_ASSIGNMENT_: Exactness is required. Restate every entry as written.

*** GIVEN DATA Section Begins ***

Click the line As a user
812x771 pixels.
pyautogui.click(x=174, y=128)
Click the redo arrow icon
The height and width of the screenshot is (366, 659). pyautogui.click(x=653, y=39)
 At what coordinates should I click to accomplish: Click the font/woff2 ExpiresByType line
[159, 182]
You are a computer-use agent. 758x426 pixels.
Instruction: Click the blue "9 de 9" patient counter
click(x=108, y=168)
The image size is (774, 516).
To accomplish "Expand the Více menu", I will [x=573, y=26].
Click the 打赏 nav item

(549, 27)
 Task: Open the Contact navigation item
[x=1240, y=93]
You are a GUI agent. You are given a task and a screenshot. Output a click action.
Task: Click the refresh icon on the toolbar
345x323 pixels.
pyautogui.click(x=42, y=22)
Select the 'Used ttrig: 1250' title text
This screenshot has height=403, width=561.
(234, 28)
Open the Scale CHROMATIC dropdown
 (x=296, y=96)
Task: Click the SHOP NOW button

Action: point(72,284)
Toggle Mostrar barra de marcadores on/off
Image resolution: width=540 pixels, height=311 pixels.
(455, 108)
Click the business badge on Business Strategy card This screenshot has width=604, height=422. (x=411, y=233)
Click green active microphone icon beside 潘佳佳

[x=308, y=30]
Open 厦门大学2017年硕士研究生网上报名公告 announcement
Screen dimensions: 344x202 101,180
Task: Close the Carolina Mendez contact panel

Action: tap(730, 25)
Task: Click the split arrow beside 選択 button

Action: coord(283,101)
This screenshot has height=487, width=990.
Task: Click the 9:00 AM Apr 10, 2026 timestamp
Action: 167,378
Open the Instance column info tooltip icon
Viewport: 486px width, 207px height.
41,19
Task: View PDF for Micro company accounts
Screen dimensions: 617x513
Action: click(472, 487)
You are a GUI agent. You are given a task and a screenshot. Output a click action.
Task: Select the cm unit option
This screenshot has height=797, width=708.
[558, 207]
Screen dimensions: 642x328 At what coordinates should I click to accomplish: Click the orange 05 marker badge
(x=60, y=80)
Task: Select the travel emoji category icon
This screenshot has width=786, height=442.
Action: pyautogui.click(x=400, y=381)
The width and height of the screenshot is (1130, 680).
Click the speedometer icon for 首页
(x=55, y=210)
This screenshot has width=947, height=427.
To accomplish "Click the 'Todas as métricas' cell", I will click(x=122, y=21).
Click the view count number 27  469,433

*** GIVEN DATA Section Ends ***

_EXERCISE RESPONSE_:
Click the line As a user
812x771 pixels.
pyautogui.click(x=174, y=128)
Click the redo arrow icon
The height and width of the screenshot is (366, 659). pyautogui.click(x=653, y=39)
 At what coordinates should I click to accomplish: Click the font/woff2 ExpiresByType line
[159, 182]
You are a computer-use agent. 758x426 pixels.
Instruction: Click the blue "9 de 9" patient counter
click(x=108, y=168)
The image size is (774, 516).
To accomplish "Expand the Více menu", I will [x=573, y=26].
Click the 打赏 nav item

(549, 27)
 Task: Open the Contact navigation item
[x=1240, y=93]
You are a GUI agent. You are given a task and a screenshot. Output a click action.
Task: Click the refresh icon on the toolbar
345x323 pixels.
pyautogui.click(x=42, y=22)
Select the 'Used ttrig: 1250' title text
This screenshot has height=403, width=561.
(234, 28)
Open the Scale CHROMATIC dropdown
 (x=296, y=96)
Task: Click the SHOP NOW button

Action: point(72,284)
Toggle Mostrar barra de marcadores on/off
Image resolution: width=540 pixels, height=311 pixels.
(455, 108)
Click the business badge on Business Strategy card This screenshot has width=604, height=422. (x=411, y=233)
Click green active microphone icon beside 潘佳佳

[x=308, y=30]
Open 厦门大学2017年硕士研究生网上报名公告 announcement
Screen dimensions: 344x202 101,180
Task: Close the Carolina Mendez contact panel

Action: tap(730, 25)
Task: Click the split arrow beside 選択 button

Action: coord(283,101)
This screenshot has height=487, width=990.
Task: Click the 9:00 AM Apr 10, 2026 timestamp
Action: 167,378
Open the Instance column info tooltip icon
Viewport: 486px width, 207px height.
41,19
Task: View PDF for Micro company accounts
Screen dimensions: 617x513
Action: click(472, 487)
You are a GUI agent. You are given a task and a screenshot. Output a click action.
Task: Select the cm unit option
This screenshot has height=797, width=708.
[558, 207]
Screen dimensions: 642x328 At what coordinates should I click to accomplish: Click the orange 05 marker badge
(x=60, y=80)
Task: Select the travel emoji category icon
This screenshot has width=786, height=442.
Action: pyautogui.click(x=400, y=381)
The width and height of the screenshot is (1130, 680).
Click the speedometer icon for 首页
(x=55, y=210)
This screenshot has width=947, height=427.
To accomplish "Click the 'Todas as métricas' cell", I will click(x=122, y=21).
Click the view count number 27  469,433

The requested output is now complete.